阮义忠:本雅明的书,我也没有好好看过。摄影本身就有“灵光”,因为它捕捉的是一种活的生命。对我来说,所有存在万物,都是有灵性的。好摄影家能够在所有的万物中,一棵树、一块石头、一道光线,他都从中体会到生命的意义,大自然的精华,甚至宇宙的奥秘,那个就是“灵光”,跟本雅明无关。
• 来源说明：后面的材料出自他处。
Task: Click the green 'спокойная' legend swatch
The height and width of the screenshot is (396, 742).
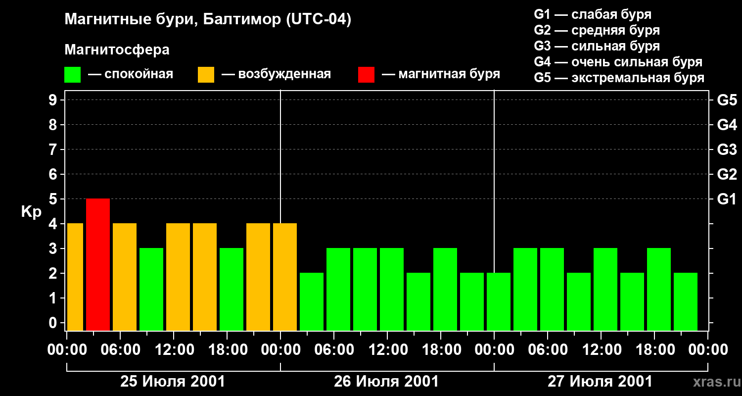Action: 72,75
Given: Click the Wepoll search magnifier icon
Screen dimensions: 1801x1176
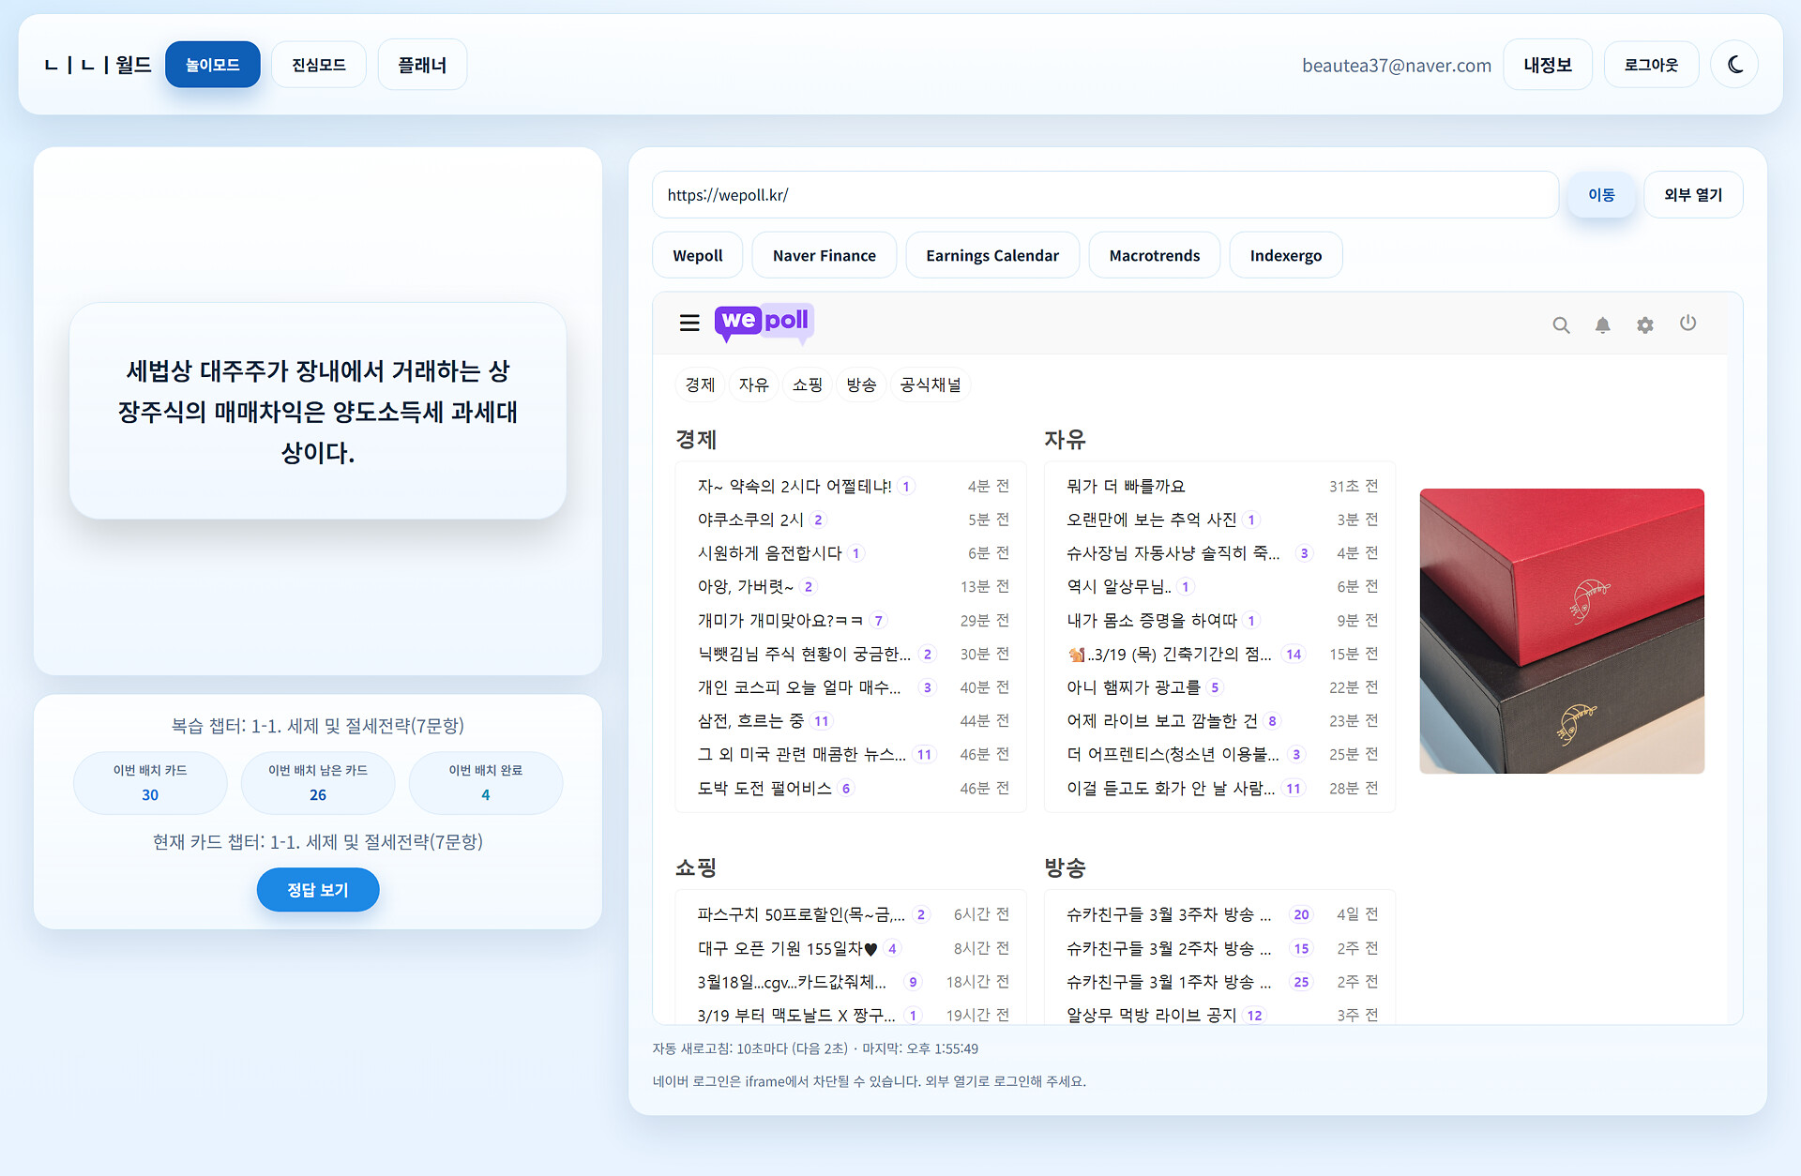Looking at the screenshot, I should (x=1561, y=324).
ELLEMEN你也拍过台湾九二一”大地震,你怎么看待灾难?

阮义忠:灾难是对人性的一大考验。就像人生了一场病,才知道健康的重要,灾难来临的时候,人更能醒悟到一些道理。台湾发生灾难的时候,我深深震撼了一下,因为我所拍的都是台湾最美好的乡村,现在这些乡村都被摧毁了。我的那些艺术品对它有什么用?除非能把艺术变成救灾的力量,那是我第一次体悟到一个艺术家对社会应该有的责任。

ELLEMEN你一直坚持用胶片拍摄?

阮义忠:胶片时代,照相机要成为摄影师眼睛和手的一部分。因为底片很贵,拍坏了底片就废了。那个时代,一切不得不认真。只有天时地利人和,才有办法拍到一张好照片,这时他会充满感激。就是这种虔敬的态度,才完成了那样的经典作品。现在有了数码相机,一切跨越了技术门槛,慢慢地,人们就觉得没有什么值得珍惜。所以,这是最大的差别。

ELLEMEN你认为技术时代如何改变了摄影?

阮义忠:现在,我们不珍惜看见、听见、遇见的一切,一切都太容易。你用一种不珍惜的态度去看东西、听东西,怎么会深刻呢?我们那个时候得来都不易。所以,如何使现代人恢复爱物、惜物、敬物的精神是很重要的。另外,大家都要逃避到虚拟的世界当中。光是走在路上,他就不注意看周遭的东西,光是在看他的手机,坐在车上也是一样,他的世界就变成一个手机世界。